YOUR INSTRUCTIONS:
Look for the word "panel" in the data below, and copy every line that holds it.

LISTED ENTRIES:
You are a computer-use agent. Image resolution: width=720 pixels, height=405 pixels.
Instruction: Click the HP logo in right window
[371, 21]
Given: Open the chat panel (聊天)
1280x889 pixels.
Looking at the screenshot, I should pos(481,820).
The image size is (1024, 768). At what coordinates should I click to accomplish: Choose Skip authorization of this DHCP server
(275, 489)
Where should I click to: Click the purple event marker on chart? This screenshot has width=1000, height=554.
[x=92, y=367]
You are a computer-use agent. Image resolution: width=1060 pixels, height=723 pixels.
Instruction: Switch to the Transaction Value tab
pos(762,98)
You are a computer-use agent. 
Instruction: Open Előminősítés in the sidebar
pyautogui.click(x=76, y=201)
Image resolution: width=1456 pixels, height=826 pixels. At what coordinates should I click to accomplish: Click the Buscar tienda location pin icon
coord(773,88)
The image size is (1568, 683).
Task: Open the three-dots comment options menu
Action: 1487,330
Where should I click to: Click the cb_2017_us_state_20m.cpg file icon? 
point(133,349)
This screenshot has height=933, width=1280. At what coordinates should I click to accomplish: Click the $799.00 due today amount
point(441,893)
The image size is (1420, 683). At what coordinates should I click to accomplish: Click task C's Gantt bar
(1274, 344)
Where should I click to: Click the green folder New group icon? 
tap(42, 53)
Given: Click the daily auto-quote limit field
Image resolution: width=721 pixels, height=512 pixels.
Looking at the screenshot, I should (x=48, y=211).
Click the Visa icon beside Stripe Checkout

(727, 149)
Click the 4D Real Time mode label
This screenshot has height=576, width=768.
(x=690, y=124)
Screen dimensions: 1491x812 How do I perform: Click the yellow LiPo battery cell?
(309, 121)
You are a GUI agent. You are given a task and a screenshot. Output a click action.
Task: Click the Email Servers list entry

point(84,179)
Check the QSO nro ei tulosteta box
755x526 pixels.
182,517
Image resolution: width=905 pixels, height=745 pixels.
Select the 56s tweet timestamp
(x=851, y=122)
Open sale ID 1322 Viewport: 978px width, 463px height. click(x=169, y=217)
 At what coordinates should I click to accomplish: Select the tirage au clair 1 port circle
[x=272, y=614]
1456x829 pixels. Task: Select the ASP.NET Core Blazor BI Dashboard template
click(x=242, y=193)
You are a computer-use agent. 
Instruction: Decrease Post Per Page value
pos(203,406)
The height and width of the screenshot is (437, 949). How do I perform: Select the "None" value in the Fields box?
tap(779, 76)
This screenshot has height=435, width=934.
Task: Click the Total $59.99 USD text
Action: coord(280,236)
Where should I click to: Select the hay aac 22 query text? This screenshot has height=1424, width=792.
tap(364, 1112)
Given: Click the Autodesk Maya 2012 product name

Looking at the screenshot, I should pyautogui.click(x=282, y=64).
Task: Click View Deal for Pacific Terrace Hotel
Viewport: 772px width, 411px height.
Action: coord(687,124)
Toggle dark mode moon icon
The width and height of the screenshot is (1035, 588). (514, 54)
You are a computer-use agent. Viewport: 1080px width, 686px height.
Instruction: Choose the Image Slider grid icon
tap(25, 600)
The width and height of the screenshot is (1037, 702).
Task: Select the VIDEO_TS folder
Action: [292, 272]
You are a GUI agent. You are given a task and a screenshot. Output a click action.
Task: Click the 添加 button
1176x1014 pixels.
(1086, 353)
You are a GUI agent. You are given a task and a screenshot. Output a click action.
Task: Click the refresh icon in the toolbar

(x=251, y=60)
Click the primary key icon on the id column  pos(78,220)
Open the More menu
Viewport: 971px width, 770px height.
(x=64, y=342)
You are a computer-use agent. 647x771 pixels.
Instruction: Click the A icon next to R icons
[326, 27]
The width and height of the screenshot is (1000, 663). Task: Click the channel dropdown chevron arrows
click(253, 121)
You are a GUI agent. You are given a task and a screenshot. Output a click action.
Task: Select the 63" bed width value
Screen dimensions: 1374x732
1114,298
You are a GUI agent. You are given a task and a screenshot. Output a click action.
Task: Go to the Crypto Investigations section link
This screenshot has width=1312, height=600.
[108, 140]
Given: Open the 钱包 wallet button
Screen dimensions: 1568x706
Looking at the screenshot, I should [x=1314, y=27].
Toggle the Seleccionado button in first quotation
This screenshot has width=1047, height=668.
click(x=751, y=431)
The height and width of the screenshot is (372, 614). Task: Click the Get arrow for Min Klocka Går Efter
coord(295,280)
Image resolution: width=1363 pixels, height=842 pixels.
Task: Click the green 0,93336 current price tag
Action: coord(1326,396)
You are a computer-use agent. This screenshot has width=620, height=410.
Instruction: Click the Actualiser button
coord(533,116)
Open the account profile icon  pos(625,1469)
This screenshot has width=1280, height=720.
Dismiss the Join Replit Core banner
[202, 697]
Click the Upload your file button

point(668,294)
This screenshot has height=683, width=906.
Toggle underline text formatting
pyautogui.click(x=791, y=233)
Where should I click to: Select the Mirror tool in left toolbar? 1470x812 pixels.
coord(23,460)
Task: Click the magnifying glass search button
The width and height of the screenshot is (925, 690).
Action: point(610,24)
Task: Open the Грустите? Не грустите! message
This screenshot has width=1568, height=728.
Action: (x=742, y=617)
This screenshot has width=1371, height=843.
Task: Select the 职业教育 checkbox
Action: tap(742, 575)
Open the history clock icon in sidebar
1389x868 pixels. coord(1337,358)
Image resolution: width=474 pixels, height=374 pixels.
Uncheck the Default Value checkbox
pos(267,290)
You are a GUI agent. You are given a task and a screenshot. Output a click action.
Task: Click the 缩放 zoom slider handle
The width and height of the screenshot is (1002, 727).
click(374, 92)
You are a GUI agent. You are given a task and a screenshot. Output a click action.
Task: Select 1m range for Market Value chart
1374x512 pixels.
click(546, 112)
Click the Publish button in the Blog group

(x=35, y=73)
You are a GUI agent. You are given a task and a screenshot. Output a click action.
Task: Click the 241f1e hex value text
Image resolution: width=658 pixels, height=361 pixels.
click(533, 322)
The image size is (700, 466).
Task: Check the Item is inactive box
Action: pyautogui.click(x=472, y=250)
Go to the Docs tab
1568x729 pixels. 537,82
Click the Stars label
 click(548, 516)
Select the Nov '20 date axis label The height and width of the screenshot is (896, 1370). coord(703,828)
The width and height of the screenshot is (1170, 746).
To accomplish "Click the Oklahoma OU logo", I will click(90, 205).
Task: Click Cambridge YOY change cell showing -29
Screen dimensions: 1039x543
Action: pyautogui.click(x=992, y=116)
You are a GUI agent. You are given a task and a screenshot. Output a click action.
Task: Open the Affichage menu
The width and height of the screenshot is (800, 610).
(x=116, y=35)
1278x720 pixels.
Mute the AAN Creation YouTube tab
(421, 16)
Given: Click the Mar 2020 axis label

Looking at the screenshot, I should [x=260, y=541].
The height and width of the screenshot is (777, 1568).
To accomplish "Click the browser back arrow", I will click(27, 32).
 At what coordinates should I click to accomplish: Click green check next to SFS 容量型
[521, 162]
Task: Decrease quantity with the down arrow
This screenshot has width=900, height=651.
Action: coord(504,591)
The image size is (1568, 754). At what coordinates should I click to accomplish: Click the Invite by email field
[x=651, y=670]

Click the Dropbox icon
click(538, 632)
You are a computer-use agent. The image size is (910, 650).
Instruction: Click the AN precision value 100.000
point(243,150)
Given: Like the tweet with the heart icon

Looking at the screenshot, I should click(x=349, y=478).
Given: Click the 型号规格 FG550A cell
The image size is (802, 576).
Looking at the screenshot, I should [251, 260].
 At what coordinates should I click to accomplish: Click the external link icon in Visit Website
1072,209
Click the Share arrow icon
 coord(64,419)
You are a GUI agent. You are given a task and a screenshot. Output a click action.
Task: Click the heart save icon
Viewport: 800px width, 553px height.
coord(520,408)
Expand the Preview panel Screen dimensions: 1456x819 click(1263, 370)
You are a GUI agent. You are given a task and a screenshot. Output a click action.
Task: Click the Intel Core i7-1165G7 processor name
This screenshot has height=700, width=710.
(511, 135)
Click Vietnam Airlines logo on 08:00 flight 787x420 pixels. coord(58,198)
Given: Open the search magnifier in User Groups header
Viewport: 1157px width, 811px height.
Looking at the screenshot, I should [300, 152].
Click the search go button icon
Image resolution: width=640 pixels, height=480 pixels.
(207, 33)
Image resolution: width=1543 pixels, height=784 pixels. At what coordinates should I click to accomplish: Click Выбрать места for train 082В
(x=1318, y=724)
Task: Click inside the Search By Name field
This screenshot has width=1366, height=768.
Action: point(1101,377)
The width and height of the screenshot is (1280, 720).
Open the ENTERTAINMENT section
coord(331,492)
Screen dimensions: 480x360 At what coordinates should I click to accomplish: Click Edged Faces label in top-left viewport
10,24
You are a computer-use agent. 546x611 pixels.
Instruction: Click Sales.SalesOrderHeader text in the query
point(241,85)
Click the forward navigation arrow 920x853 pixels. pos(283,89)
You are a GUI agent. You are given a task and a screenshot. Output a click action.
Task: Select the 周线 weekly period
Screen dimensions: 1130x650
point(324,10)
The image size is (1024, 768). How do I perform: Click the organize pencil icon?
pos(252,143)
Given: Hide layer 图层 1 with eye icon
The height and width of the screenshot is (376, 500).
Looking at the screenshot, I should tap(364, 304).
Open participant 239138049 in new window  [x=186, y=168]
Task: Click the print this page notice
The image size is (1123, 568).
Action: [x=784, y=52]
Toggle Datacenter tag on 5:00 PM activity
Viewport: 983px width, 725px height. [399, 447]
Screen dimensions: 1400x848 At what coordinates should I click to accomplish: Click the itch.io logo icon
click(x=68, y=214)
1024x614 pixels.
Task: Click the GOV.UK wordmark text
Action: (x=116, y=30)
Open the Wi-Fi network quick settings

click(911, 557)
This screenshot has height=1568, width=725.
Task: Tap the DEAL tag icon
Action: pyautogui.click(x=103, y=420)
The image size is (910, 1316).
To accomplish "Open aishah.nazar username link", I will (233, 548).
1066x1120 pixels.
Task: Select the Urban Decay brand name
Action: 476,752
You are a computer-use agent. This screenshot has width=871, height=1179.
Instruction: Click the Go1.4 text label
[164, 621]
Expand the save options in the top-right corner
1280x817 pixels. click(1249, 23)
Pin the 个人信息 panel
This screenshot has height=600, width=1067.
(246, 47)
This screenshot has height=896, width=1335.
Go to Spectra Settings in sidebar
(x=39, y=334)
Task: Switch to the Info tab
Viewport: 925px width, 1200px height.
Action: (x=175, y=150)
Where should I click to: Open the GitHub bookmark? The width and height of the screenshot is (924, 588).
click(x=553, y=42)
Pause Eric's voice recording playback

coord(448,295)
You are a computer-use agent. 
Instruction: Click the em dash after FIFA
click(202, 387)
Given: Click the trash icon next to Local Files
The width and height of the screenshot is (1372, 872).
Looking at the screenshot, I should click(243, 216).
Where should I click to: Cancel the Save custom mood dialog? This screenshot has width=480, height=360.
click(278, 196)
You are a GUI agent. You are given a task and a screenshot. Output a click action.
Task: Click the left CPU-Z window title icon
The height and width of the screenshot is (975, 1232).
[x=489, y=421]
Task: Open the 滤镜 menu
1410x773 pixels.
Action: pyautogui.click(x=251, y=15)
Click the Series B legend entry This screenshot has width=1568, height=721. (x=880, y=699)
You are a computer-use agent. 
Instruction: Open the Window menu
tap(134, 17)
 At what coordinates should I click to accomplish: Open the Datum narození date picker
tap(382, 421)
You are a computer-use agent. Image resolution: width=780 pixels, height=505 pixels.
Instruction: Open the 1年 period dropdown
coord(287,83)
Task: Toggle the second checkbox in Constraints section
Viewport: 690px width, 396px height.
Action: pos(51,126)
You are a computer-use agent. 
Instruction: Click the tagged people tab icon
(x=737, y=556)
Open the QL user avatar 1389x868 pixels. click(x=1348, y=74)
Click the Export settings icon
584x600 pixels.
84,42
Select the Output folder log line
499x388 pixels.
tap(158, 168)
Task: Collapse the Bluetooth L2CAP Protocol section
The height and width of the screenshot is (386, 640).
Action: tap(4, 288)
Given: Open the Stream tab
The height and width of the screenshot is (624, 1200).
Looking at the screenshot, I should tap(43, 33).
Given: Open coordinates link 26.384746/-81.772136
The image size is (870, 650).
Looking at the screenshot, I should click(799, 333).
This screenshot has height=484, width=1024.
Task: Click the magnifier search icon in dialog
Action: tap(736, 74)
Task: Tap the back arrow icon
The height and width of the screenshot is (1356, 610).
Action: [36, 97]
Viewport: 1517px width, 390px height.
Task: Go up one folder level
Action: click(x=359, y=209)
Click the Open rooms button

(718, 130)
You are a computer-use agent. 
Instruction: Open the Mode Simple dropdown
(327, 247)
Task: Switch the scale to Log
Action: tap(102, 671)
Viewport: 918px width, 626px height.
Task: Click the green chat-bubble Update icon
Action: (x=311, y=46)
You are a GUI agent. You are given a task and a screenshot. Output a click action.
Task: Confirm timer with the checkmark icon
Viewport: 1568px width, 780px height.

RESPONSE TO THIS EXERCISE:
Given: Open the chat panel (聊天)
Expand the Preview panel Screen dimensions: 1456x819 click(1263, 370)
Pin the 个人信息 panel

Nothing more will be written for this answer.